As of yet, we’ve not received any inquiries from clubs on the brink that decided the COVID-19 pandemic was the last straw motivating a sale.
The call reminded me of 1972, when my father, a residential real estate broker, and I took our dog for a walk after the Hurricane Agnes flooding in Central Pennsylvania. Several neighbors asked my dad to come by after the weekend to list their homes for sale. In each case, he declined.

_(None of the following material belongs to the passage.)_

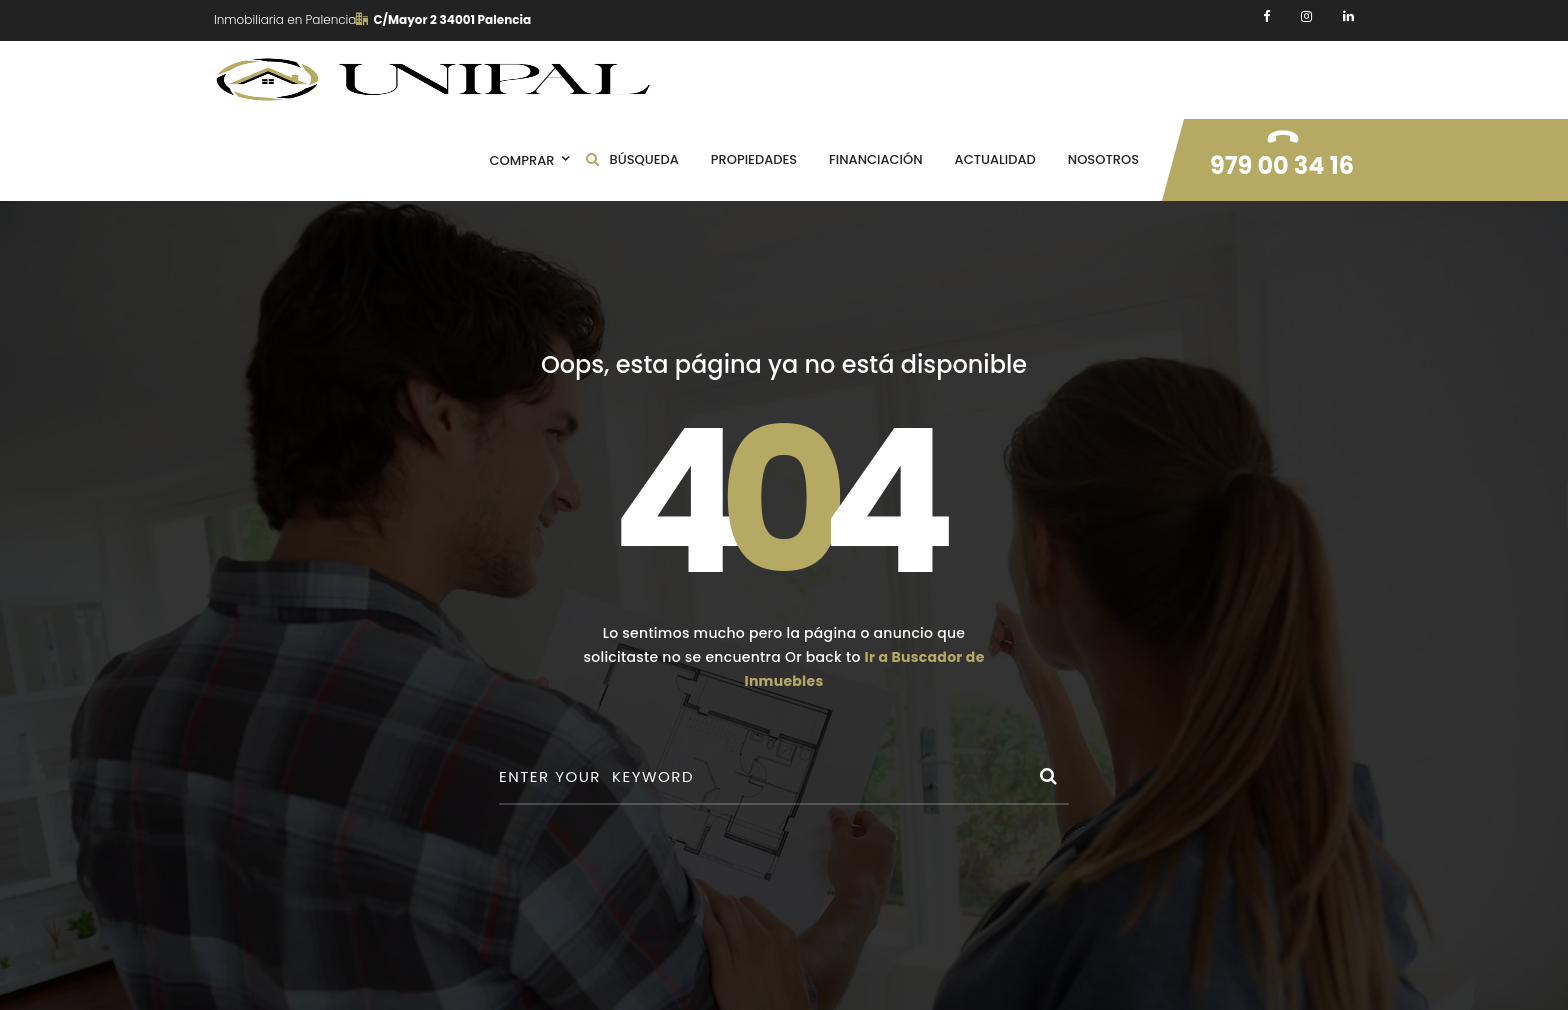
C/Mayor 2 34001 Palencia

I learned a great lesson that day. My dad could’ve made a significant sum of (quick) money and told each of our neighbors that he wouldn’t take any listings right away. He encouraged each of them to get things cleaned up, think about it for a while and then he’d sit down and talk with them if they still wanted to sell. What I learned from that was first, was the concept of “doing the right thing” and not taking advantage of someone when they’re down. I also learned that panic is not a legitimate motivation to make big changes. All but one of those people moved back in and lived in the neighborhood for a long time. When the time came to sell their homes, in many instances, they called my dad or later my mother.
I anticipate that some course owners will, in fact call and want to throw up their hands and exit the business. The otherwise early success in the beginning of the 2020 golf season has been stopped cold in many areas. Panic is surely occurring.
I’ve written on many occasions on issues relating to the culture of clubs. I’ve observed over many years that club culture impacts policy. Those clubs which have a culture of “ownership” are more inclined to make sound, more long term decisions. Conversely, those clubs where the membership is populated with “customers” tend to make shortsighted decisions that ultimately cheapen the club and diminish its value to the membership, and otherwise. Those courses and clubs that are owned by investors and operated for profit certainly have a slightly different situation than not-for-profit clubs, BUT still need to focus on the quality of the experience being offered in the interest of long-term stability
Needless to say, the next few months may not be the best time to market for sale a golf property. Accordingly, we will be advising our clients to take the time to develop a well-conceived strategy to move forward, consider their options and plan the best way to move forward. If the resulting strategy concludes that marketing their property for sale is the best option, we’ll look forward to assisting. If that strategy turns out to be an exit, then we can help develop the best strategy for marketing the property. If it turns out to be developing a long term plan for future operations, of course that is the most desirable outcome, and we are happy to assist accordingly.
Developing such a strategy includes an analysis of the cost and time of recovery, analysis of the future competitive market (will any competitors close?) and a future cash flow projection.
Most sellers of golf properties do not plan their exits effectively and often act on panic. We advocate against panic driven sale decisions. If a sale is the right thing to pursue, understanding how to properly prepare a property for sale, what deferred maintenance should be addressed and how best to get the income/expense statement in order to enhance the property’s value are critical.
After writing this blog post last night, I read Ray Cronin’s recent Whitepaper from Club Benchmarking and he makes the excellent point that it’s not the pandemic and resulting crisis itself that will dictate the future of golf clubs and courses. Rather, it will be the decisions made by owners and boards that impact that future.
We will discourage panic-selling and aspire to work with any existing and new clients to assist in their decision-making toward the goal of a successful future, whether it includes disposition or (hopefully) continued future operation.